Toulouse French shooting gunman holed up
Three officers in Toulouse, France, were hurt Wednesday after an unsuccessful attempt to capture a man, Mohammed Merah, suspected in the killings of three Jewish children and a rabbi. Reuters

Police in France on Wednesday were closing in on a gunman suspected of killing seven people, including three schoolchildren, and surrounded an apartment complex in Toulouse where the man had barricaded himself.

Officers were trying to negotiate with Mohammed Merah, a 24-year-old French national of Algerian heritage who has claimed links to al Qaeda, authorities said. The standoff followed an early-morning raid that turned into a firefight in which three officers were wounded, an Interior Ministry official was quoted as saying. At least two of the policemen were hurt when the suspect shot at the door.
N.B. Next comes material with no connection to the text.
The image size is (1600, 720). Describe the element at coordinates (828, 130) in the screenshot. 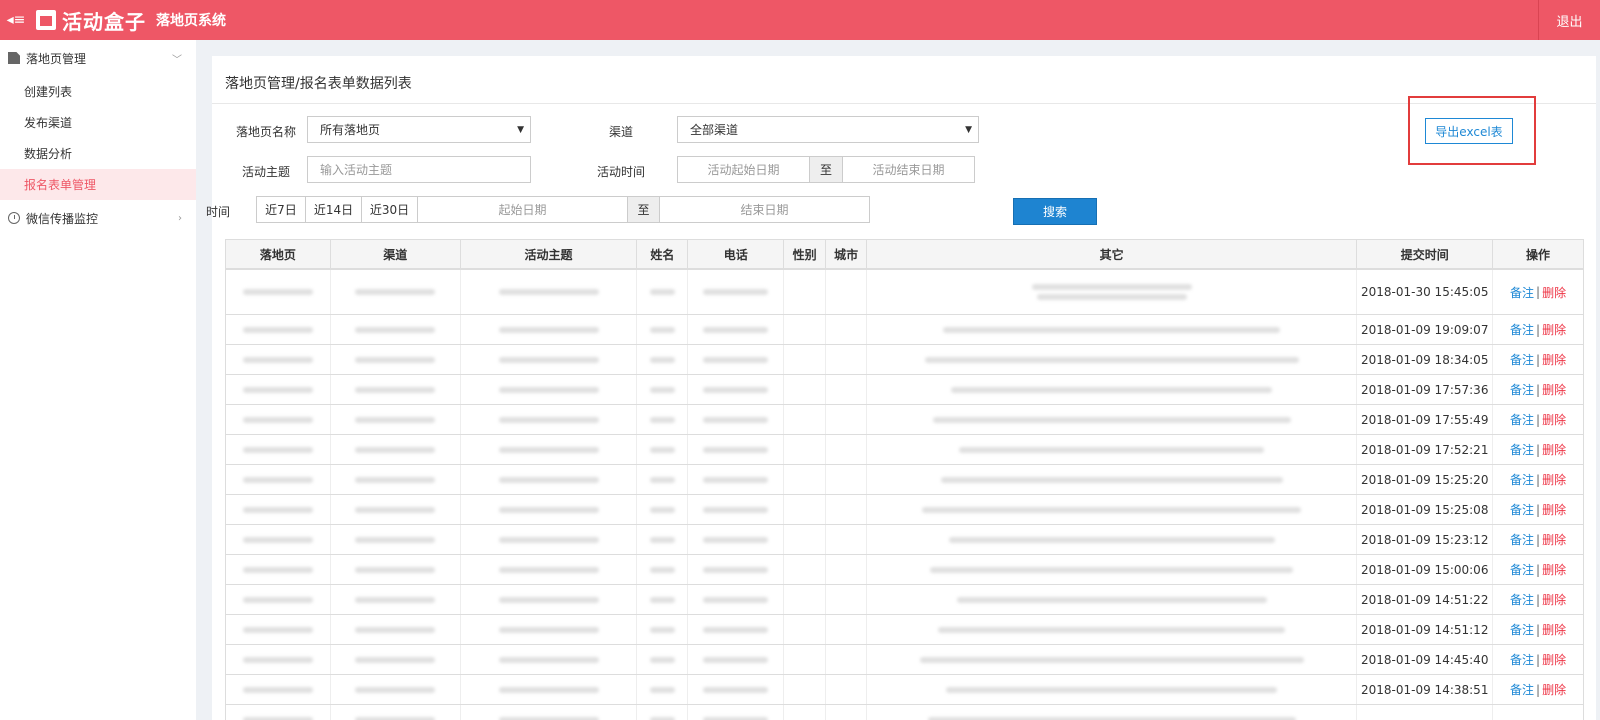

I see `channel-select: 全部渠道 ▼` at that location.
Merah was believed to be armed with semiautomatic weapons and a number of handguns, according to news reports. Negotiations with police were said to have stalled.

He is suspected in the killings of three Jewish schoolchildren, a rabbi and three French soldiers in Toulouse, southern France. The children and the rabbi were shot to death Monday.

After hours of trying to persuade Merah to surrender, police evacuated the five-story building, escorting residents out by the roof and firetruck ladders.

The suspect told police he belonged to al Qaeda and wanted to avenge the deaths of Palestinian children, Interior Minister Claude Gueant was quoted as saying. The suspect also reportedly said he was angry about French military intervention abroad, and had spent time in Afghanistan and Pakistan.

Merah threw a handgun out a window in exchange for a communications device, but he had more weapons, authorities said.

According to Gueant, Merah had been under surveillance by French secret police for years after travelling to Pakistan and Afghanistan to train with Islamic extremists.

In 2007 he was arrested and sentenced to three years in prison for planting bombs in Afghanistan's Kandahar province, before escaping in a Taliban-sponsored jail break in 2008, French Daily Le Monde reported.

Merah's mother, who is Algerian, was at the scene but didn't take part involved in the negotiations, French media reported. One of the man's brothers was arrested and a second brother went to a police station, according to reports.